• GOAL OF THE EXERCISE: In the listing lines between the line containing "Identify the location" and the line containing "(223, 1434).", inclusive, change "screenshot" to "image" and leave everything else unchanged. Return only those lines.

___ THE INPUT ___

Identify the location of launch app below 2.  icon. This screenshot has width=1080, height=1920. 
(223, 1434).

___
___ THE INPUT ___

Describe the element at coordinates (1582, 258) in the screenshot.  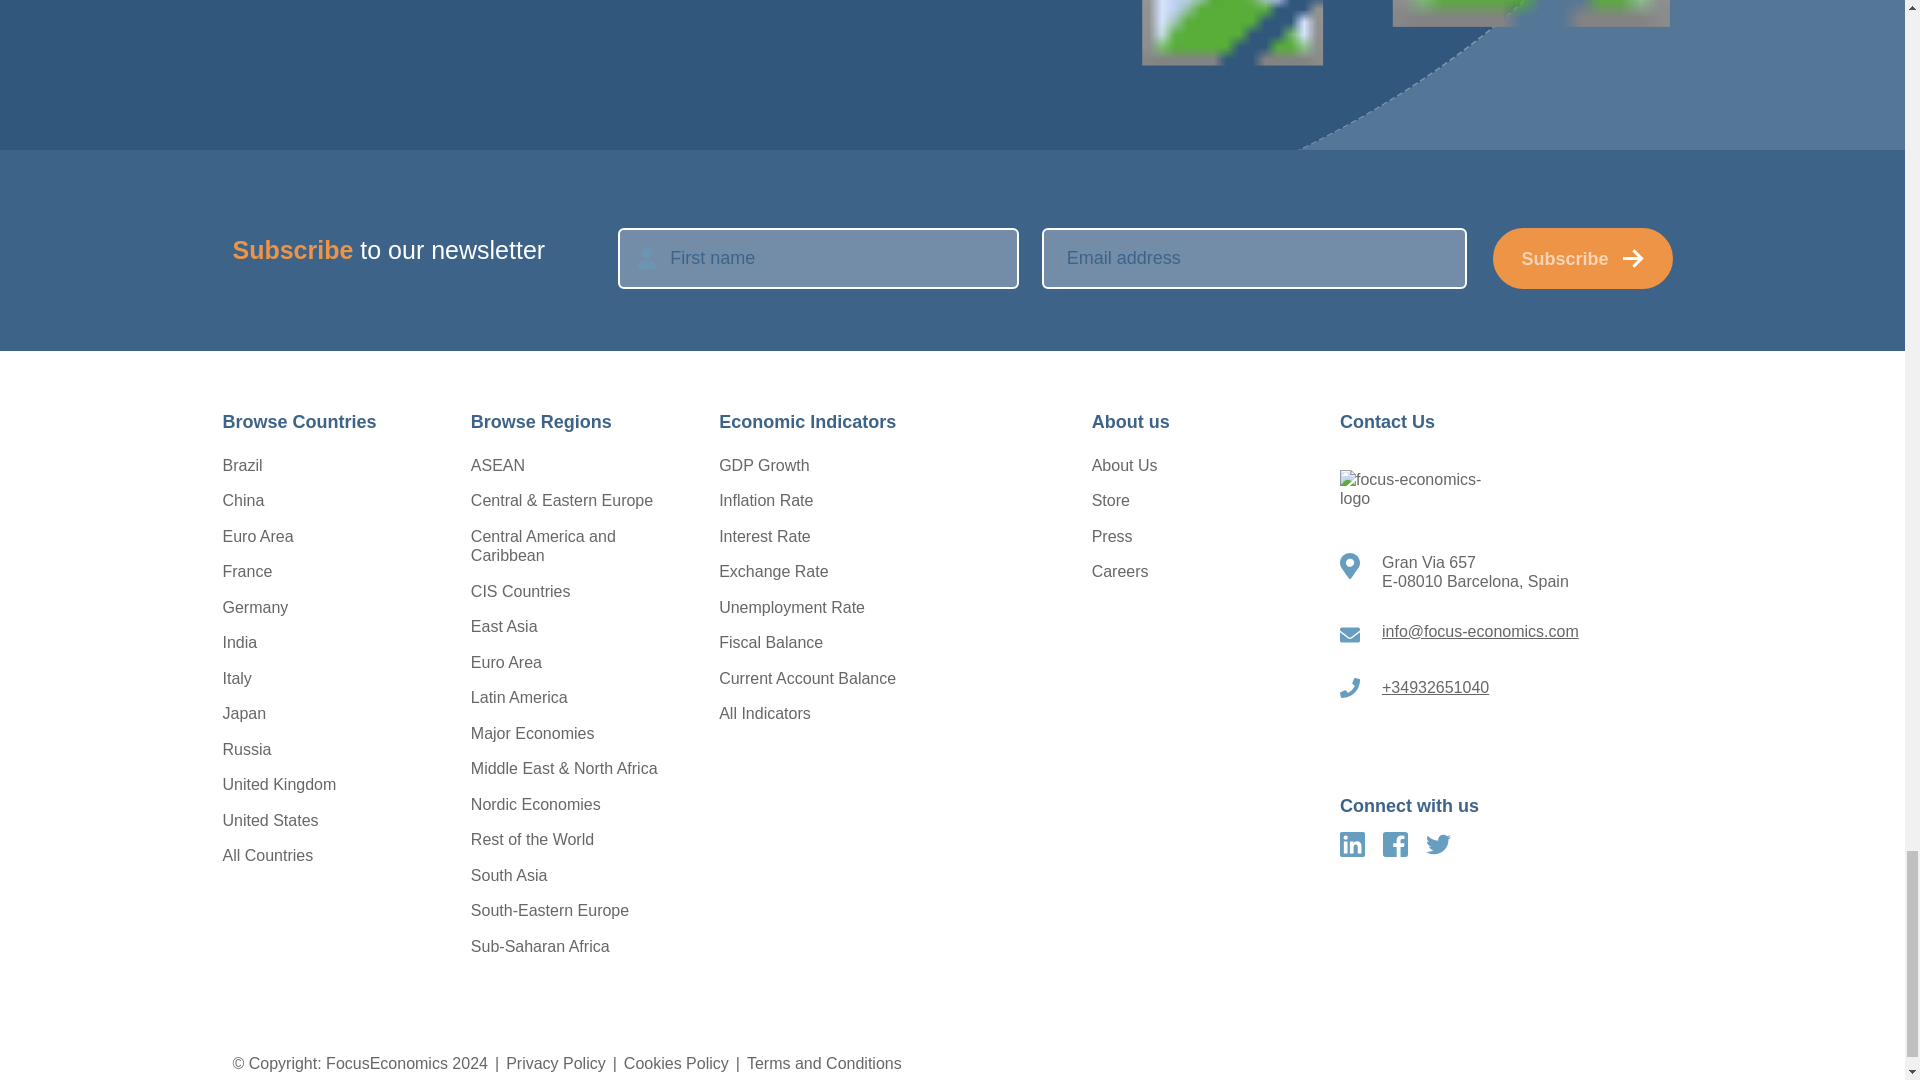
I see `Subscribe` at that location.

___
___ THE INPUT ___

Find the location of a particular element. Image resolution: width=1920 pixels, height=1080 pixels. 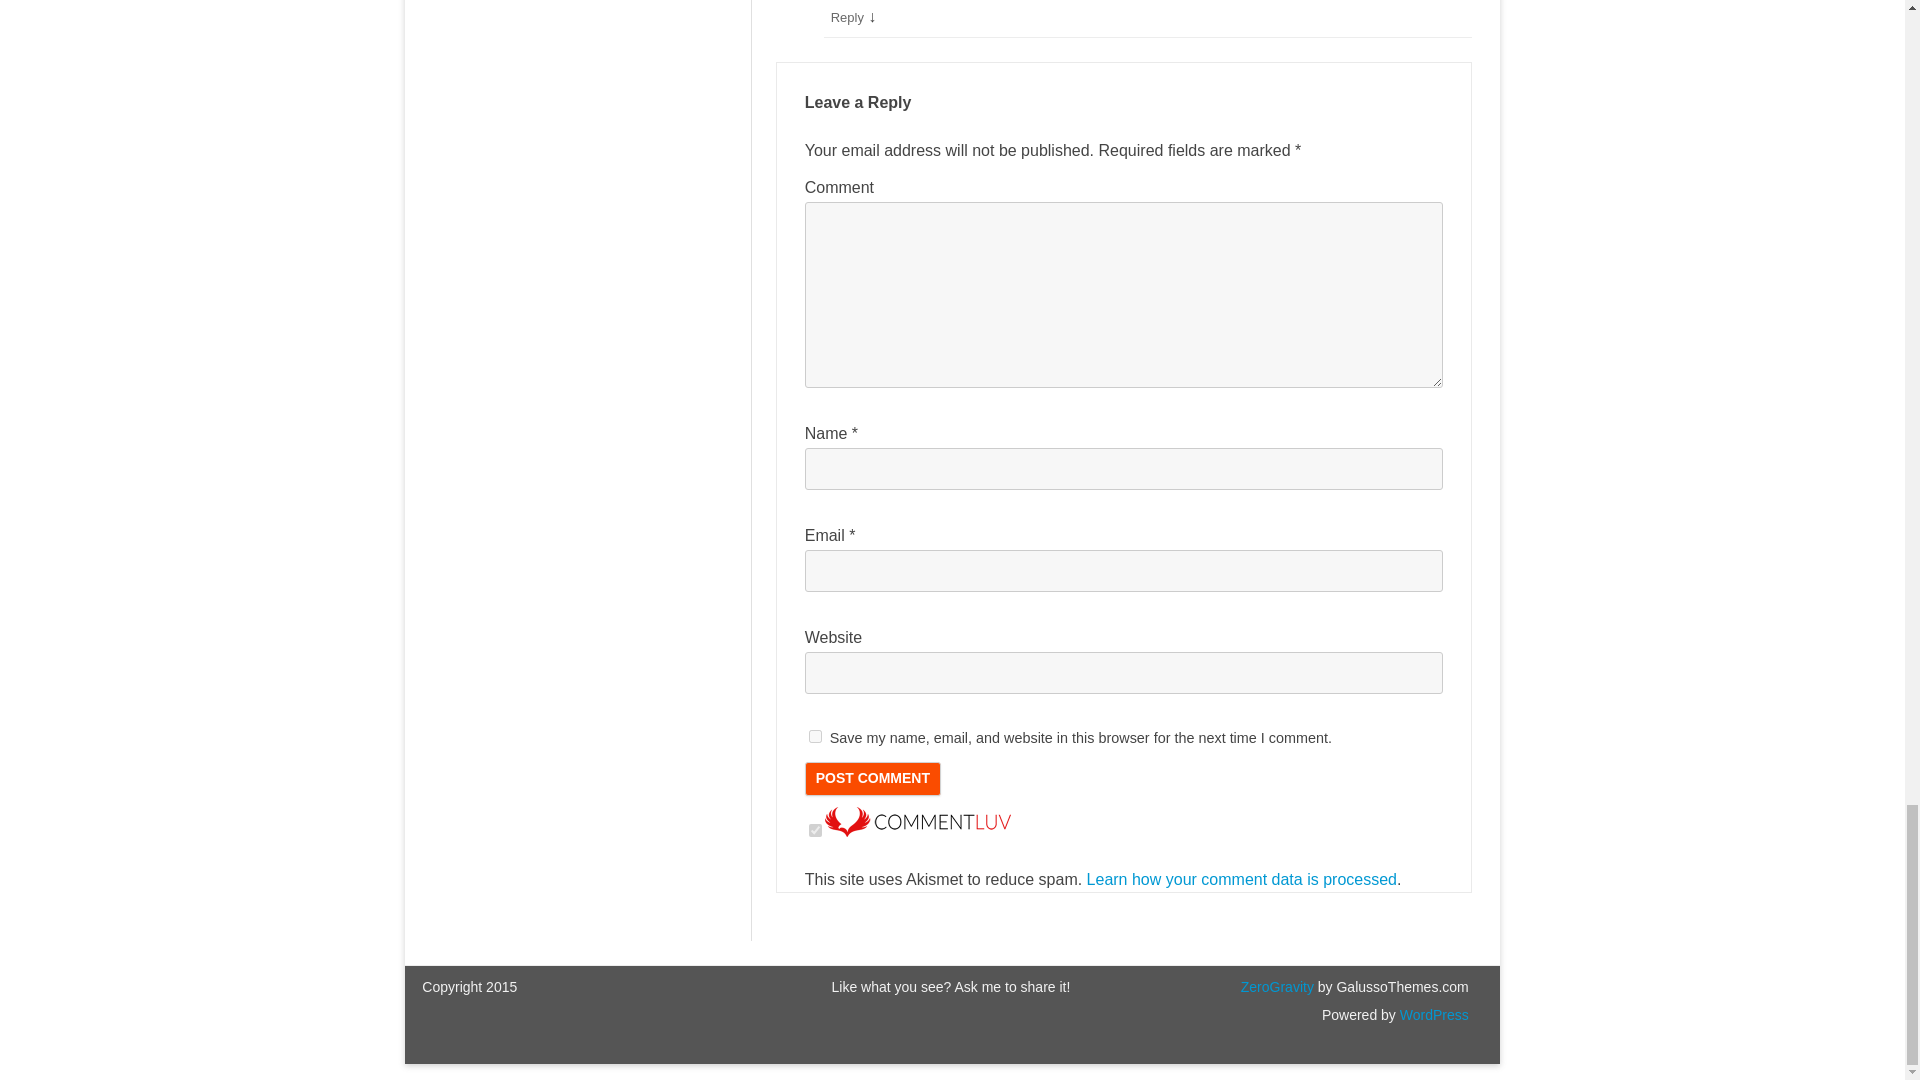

___

• COMPLETED EXERCISE:
Identify the location of launch app below 2.  icon. This image has width=1080, height=1920. 
(223, 1434).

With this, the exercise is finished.